OBJECTIVE: To evaluate the maternal and perinatal outcome following expectant management of early-onset severe preeclampsia (PE) at a tertiary hospital in Mansoura, Egypt.

METHODS: This prospective, observational study included 211 patients with severe PE, occurring between 24 and 34 weeks of gestation. They were classified according to gestational age on admission into three groups. Group 1 included 61 patients with gestational ages between 24 and 28 weeks. Group 2 (28 to <32 weeks) included 66 patients and group 3 (32-34 weeks) included 84 patients. Outcome measures included prolongation of gestation, and maternal and perinatal complications.

RESULTS: The median overall prolongation of gestation was 12 +/- 6 days.

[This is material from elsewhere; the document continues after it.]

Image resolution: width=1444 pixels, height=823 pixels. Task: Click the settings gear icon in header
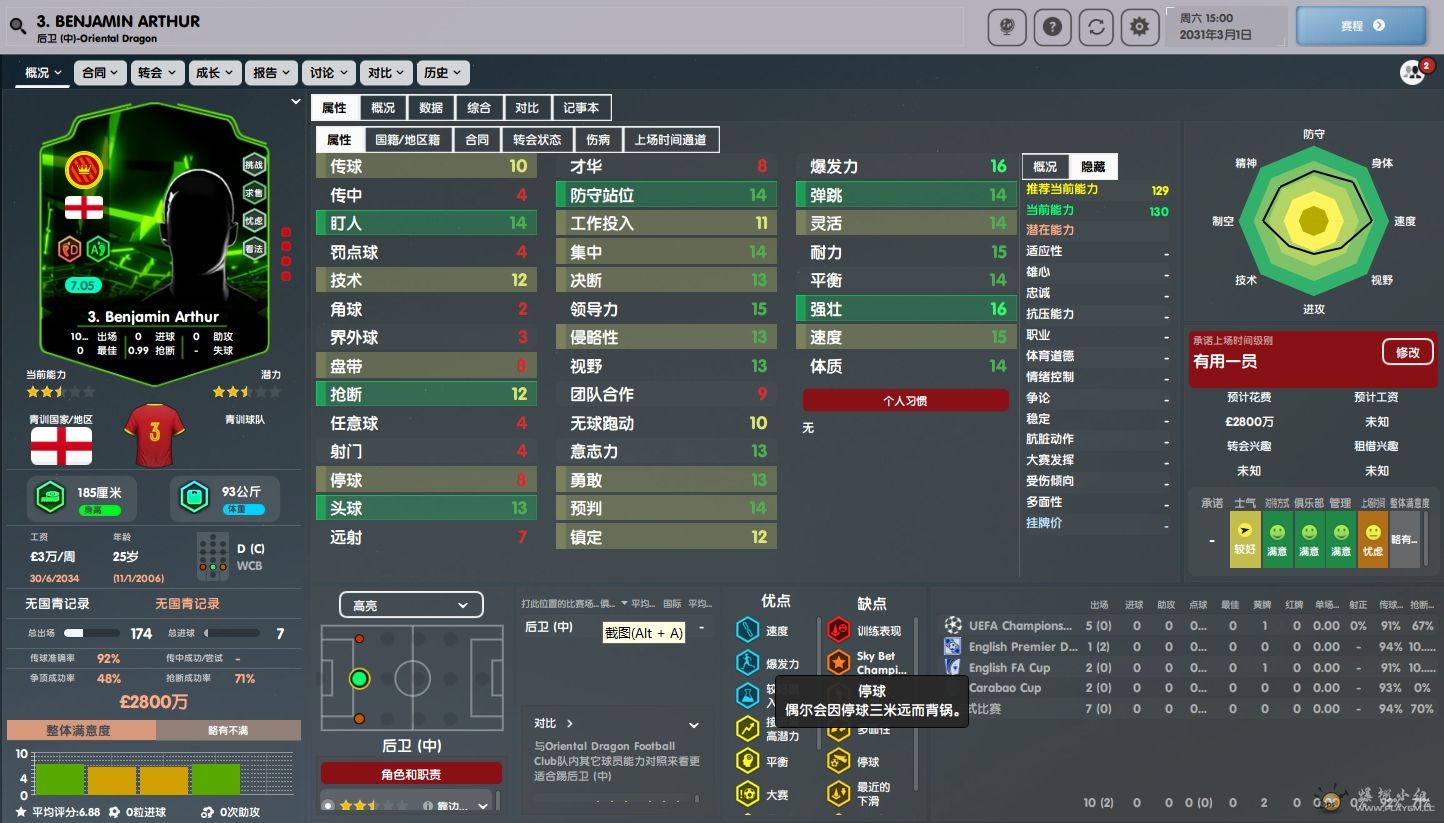coord(1139,27)
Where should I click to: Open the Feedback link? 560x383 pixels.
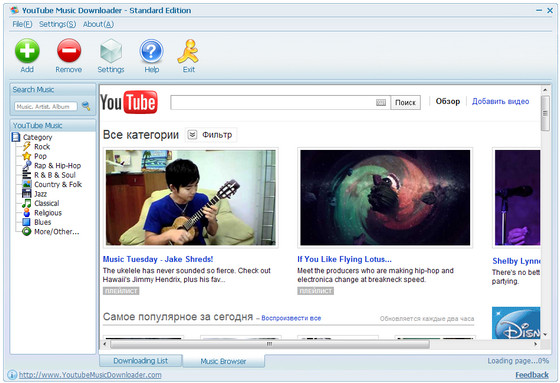pos(532,375)
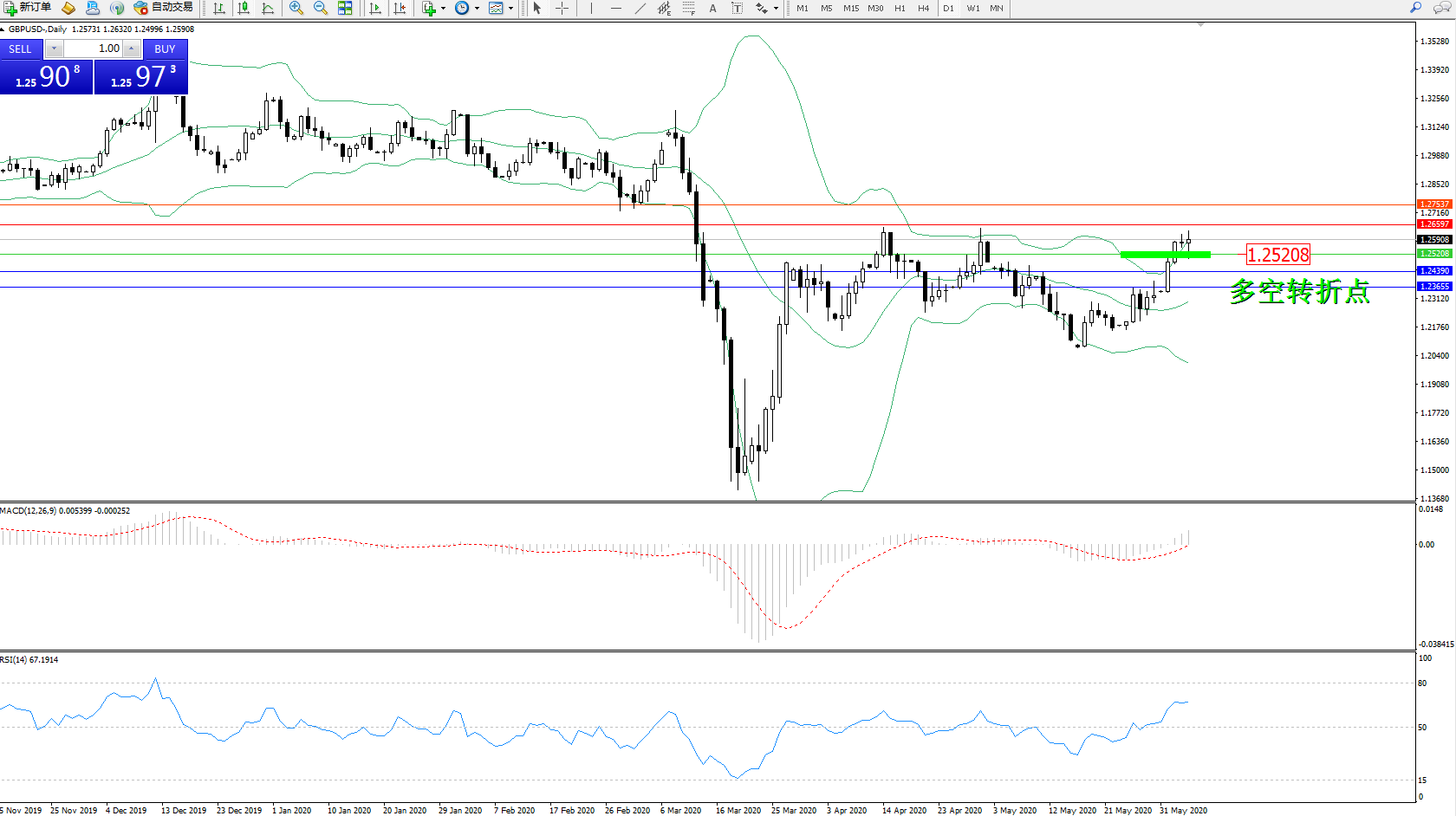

The rate of neonatal survival significantly increased (P < 0.001) from 12/61 (19.7%) in group 1 to 30/66 (45.5%) in group 2 and 67/84 (79.8%) in group 3. There were no maternal mortalities; however, 43 (20.4%) women developed significant morbidities. HELLP syndrome, renal impairment and placental abruption were the main complications.

CONCLUSION: In low-resource settings, expectant management of early-onset severe PE is associated with relatively higher rates of perinatal mortality and maternal morbidity and should be limited to gestational ages between 28 and 34 weeks of gestation.